Others find that Meyers-Briggs sheds light upon parts of themselves that they did not understand, allowed them to stop questioning why they behaved certain ways and learned to embrace their strengths. Many people have a hard time determining what their strengths and weaknesses are, and the MBTI system tends to help promote strengths and root out weaknesses.
Even if unscientific, MBTI still gives people a starting point from which to understand their thinking process.
Furthermore, it is in the nature of Meyers-Briggs to arouse curiosity about other people’s inner lives. Even if we never fully understand others, MBTI opens the door to awareness of other people’s varied thought processes.
#2 It reduces communication barriers
I know an ENTJ who is not only a blunt, pathological truth teller, but a man who experiences the persistent urge to show people more efficient ways of doing things. Most people can’t stand to be in a room with him, but because I understand his thought process, I can and quite frequently enjoy spending time with him.
Everyone faces communication barriers on a day-to-day basis. Oft times, disagreements arise due to misunderstandings and even failure to communicate at all.
Because the Meyers-Briggs theory so clearly focuses on individual thought-processes.
#3 It Helps us Avoid falling for Emotional Manipulation
My family jokes that I am the only person they know who can’t be manipulated.
It amazes me the shear number of people who allow themselves to be pushed about by emotional manipulators. Yet, many of them do so because they cannot recognize the manipulation as it’s happening.
The understanding that MBTI can give you of the widely varying thought processes of others can be extremely liberating when it comes to avoidance of emotional manipulation.
#4 It is an excellent characterization tool for writers
After my initial exposure to MBTI in the classroom, I sought out further information for its usefulness in fiction writing.
As many of my readers will know, I am a creative freelance writer. That being said, my initial interest in MBTI stemmed from its potential usefulness for character design. It’s often difficult as a writer to create characters who are believable and consistent, and having a system to remind you, “no, this character doesn’t think like that,” when you start heading off the map can be very useful.

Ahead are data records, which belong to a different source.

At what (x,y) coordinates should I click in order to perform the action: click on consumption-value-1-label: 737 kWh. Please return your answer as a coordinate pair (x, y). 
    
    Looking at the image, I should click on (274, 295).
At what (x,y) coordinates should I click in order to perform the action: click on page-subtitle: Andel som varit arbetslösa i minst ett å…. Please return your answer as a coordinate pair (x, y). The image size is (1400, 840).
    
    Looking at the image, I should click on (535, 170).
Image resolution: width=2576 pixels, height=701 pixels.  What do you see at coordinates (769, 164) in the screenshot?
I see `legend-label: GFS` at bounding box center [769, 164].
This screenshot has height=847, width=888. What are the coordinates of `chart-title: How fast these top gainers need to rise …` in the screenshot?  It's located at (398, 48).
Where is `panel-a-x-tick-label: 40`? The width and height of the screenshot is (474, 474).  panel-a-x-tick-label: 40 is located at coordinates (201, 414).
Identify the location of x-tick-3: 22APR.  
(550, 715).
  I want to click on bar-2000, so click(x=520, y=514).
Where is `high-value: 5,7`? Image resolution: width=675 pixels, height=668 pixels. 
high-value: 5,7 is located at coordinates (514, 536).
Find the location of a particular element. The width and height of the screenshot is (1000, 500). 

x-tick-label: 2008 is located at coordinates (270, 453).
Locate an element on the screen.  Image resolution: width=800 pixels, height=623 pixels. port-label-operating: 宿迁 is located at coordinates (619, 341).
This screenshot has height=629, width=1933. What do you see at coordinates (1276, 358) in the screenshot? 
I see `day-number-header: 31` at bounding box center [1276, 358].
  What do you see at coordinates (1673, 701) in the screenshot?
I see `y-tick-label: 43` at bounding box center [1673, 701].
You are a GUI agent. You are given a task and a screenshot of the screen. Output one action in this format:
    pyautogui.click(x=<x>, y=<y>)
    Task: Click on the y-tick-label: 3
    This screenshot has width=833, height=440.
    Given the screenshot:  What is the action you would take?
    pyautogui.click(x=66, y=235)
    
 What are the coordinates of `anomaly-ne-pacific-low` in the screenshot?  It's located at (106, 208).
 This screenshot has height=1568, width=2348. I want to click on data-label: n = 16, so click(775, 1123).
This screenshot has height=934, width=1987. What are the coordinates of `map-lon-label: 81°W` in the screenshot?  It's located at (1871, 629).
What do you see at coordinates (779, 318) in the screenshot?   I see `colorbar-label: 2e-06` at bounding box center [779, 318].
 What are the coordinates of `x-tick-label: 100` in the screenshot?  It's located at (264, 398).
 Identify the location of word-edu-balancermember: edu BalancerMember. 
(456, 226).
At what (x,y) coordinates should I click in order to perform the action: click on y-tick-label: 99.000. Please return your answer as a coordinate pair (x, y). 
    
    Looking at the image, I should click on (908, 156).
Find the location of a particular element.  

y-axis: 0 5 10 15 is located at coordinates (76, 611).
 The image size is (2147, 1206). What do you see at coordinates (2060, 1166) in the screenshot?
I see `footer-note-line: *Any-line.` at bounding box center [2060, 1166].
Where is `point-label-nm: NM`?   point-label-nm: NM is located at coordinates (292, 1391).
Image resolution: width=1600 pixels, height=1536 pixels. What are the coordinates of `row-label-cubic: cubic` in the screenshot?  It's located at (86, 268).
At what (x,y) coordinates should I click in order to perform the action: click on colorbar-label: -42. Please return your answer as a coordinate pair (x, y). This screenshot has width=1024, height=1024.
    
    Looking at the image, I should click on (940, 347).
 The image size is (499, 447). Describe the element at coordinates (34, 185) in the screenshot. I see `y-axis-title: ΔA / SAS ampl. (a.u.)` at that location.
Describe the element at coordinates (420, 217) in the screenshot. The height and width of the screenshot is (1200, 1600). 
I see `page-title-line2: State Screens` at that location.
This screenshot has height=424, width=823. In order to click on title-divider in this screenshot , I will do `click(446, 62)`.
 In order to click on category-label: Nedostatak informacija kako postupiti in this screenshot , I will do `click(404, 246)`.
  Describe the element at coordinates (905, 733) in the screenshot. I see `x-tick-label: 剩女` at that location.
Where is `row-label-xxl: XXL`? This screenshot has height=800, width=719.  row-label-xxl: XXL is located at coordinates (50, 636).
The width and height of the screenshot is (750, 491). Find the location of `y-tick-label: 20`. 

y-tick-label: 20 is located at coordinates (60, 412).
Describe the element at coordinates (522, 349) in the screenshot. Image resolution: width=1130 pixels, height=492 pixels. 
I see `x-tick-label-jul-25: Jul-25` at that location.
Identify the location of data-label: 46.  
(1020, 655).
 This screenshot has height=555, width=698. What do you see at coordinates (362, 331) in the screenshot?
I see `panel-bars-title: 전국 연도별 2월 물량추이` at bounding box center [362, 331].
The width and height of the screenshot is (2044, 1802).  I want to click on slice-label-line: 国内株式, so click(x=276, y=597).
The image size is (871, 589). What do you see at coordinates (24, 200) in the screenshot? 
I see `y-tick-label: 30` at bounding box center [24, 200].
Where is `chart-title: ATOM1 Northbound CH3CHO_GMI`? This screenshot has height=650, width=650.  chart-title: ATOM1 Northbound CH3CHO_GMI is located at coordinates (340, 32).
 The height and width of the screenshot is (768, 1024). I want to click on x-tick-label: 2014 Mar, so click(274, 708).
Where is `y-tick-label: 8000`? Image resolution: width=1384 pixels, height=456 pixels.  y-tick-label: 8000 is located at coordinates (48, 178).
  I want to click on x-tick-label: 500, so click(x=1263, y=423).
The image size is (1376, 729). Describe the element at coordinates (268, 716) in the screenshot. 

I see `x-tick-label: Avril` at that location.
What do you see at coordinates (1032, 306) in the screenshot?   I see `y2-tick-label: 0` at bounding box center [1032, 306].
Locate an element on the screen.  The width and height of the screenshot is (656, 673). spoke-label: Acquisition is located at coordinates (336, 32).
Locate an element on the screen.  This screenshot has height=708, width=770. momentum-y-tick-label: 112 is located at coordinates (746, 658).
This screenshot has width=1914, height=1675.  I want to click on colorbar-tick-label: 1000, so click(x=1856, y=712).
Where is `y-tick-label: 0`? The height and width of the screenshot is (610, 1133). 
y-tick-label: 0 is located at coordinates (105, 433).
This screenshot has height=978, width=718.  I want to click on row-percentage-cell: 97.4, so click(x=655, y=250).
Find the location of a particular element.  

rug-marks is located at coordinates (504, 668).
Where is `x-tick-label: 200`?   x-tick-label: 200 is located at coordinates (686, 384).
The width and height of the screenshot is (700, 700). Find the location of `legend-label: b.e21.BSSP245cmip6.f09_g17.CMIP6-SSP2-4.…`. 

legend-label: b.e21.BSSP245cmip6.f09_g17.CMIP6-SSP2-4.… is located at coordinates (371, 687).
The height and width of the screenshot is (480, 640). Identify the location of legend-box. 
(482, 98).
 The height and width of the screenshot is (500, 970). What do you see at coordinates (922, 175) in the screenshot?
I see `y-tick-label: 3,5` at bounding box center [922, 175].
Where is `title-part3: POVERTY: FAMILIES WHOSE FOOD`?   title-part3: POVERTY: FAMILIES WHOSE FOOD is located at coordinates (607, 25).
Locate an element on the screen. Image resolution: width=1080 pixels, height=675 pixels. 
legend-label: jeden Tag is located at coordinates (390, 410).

I started this blog as a casual way to practice using the Meyers-Briggs system. I figured that if I could type other people’s fictional characters, I shouldn’t have a problem typing my own. Then one day, out of nowhere, my blog viewership skyrocketed.
My first thought was one of opportunity, so I created my trademark Ask an INTJ Anything page. Then, over time, I’ve gradually worked my way into professionalizing the layout and focus of my blog.